This is a little long - so I apologize for that. I was looking at buying my first I/O boat. Something I freely admit I knew very little about besides what I read on-line as to "what to check out" etc etc. Well, On 05/01 of this year I met the boat owner and a marine surveyor at the boat I was looking to buy (surveyor was listed on the Boat US website) He and I discussed the pre-purchase survey prior to this date and what it would entail - he gave me all of the information and I specifically asked if he was going to do a compression check (because I had read online how this was a great indicator of the actual engine condition). He said he does not run a compression check. Instead he uses an inferred viewer and a laser thermometer instead because finding hot spots is a better indicator of what may be wrong with an engine. Again, I admit I knew nothing about this process, assumed this guy with years of experience and certifications knew what he was talking about. A lot has been learned since that day.

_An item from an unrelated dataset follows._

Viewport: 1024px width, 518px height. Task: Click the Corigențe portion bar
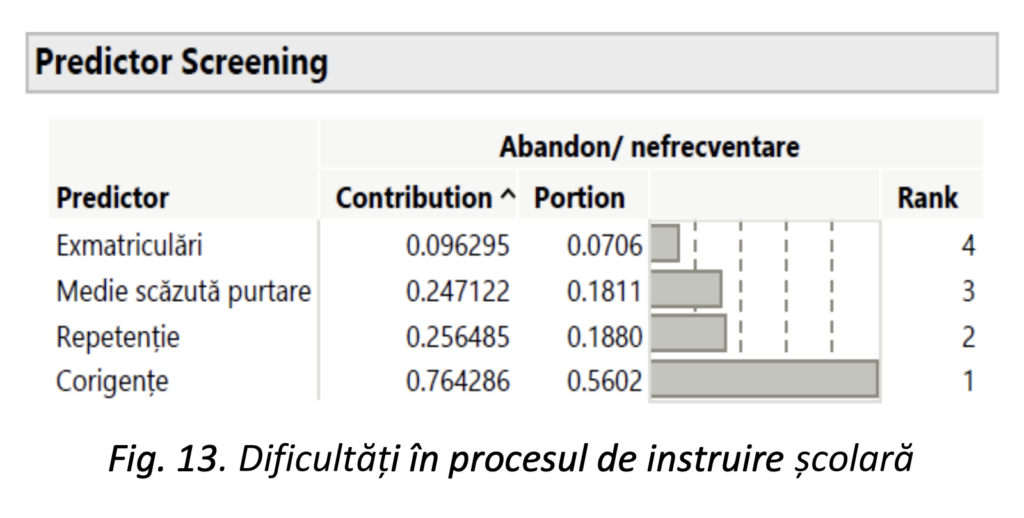pyautogui.click(x=764, y=380)
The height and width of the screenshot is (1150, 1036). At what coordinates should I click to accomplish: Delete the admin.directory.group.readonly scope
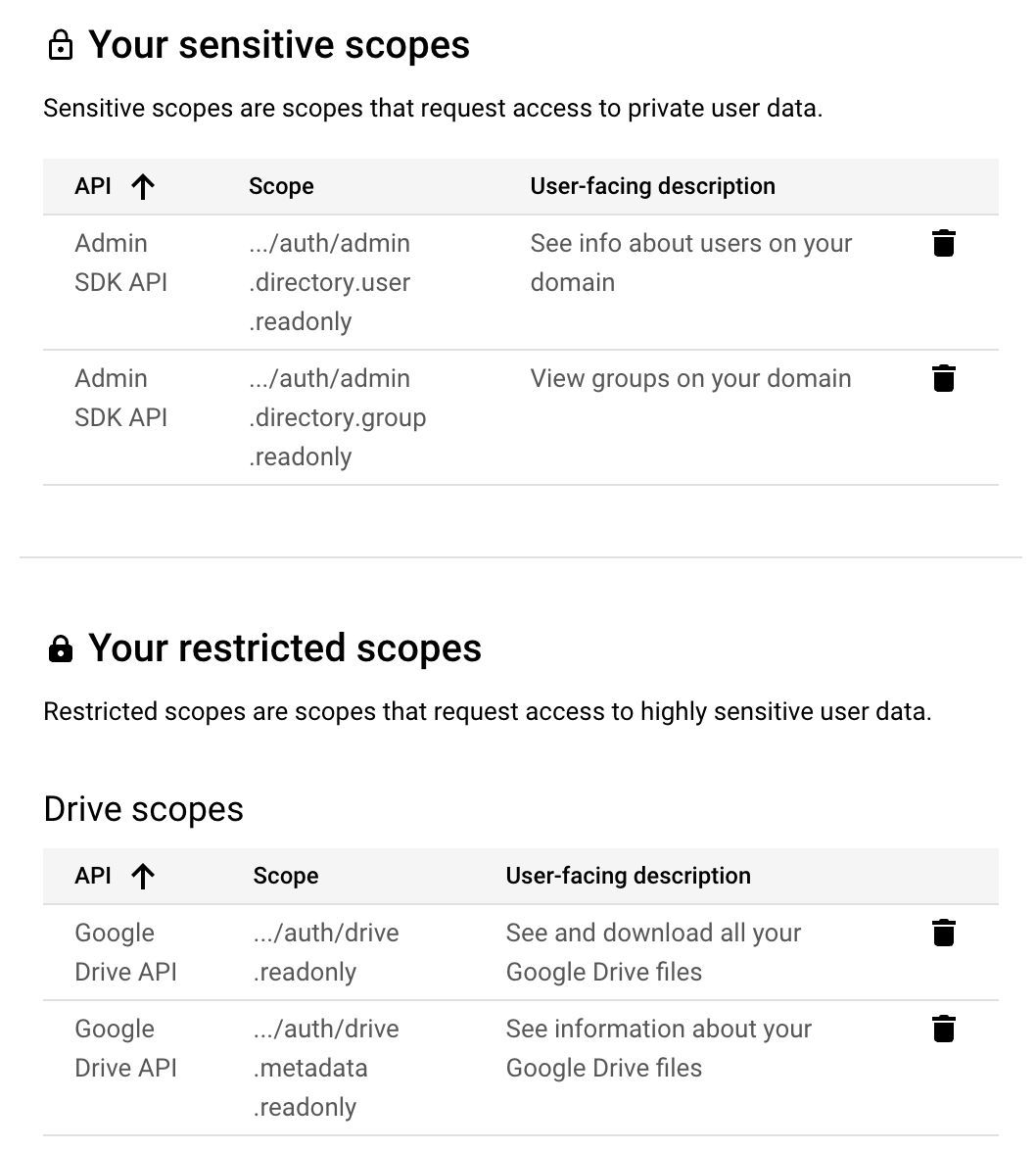click(943, 378)
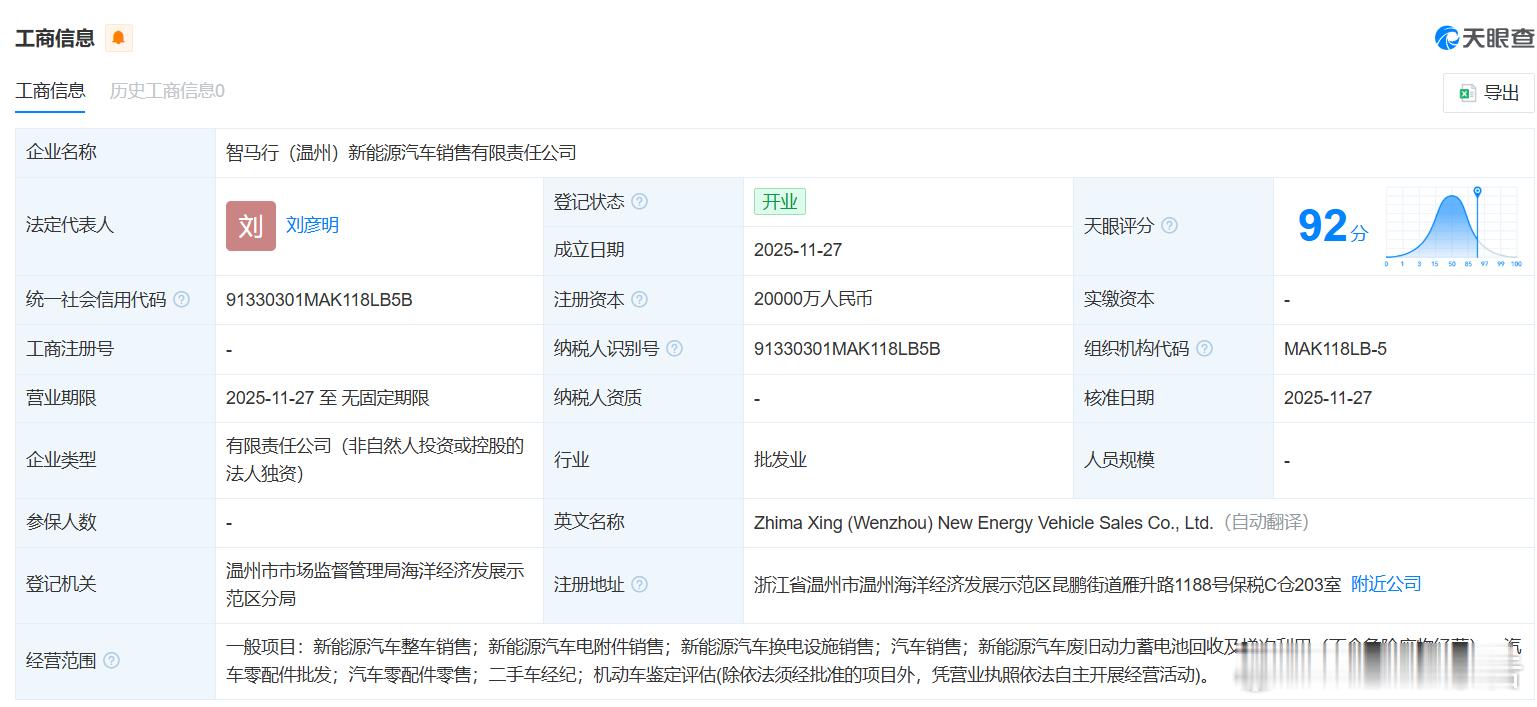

So back to 05/01 - we meet at the boat - he does his full check on land. checks the hull, electrical, bilge, reviews for safety equipment and placards, etc. We take it out for the sea trial, get the engine fired up and up to operating temp. He checks the temps and notes the port side is running a bit hotter than the starboard side - but both within spec. If i remember correctly it was 145 and 160. We motor back in, and i ask him specifically "So whats the verdict sir? should I buy the boat?" he asked the price. I give it to him and he says "Buy the boat."

Cut him his check, cut the owner his check, and off I drive to the marina to put the boat in storage. (this was on a Friday)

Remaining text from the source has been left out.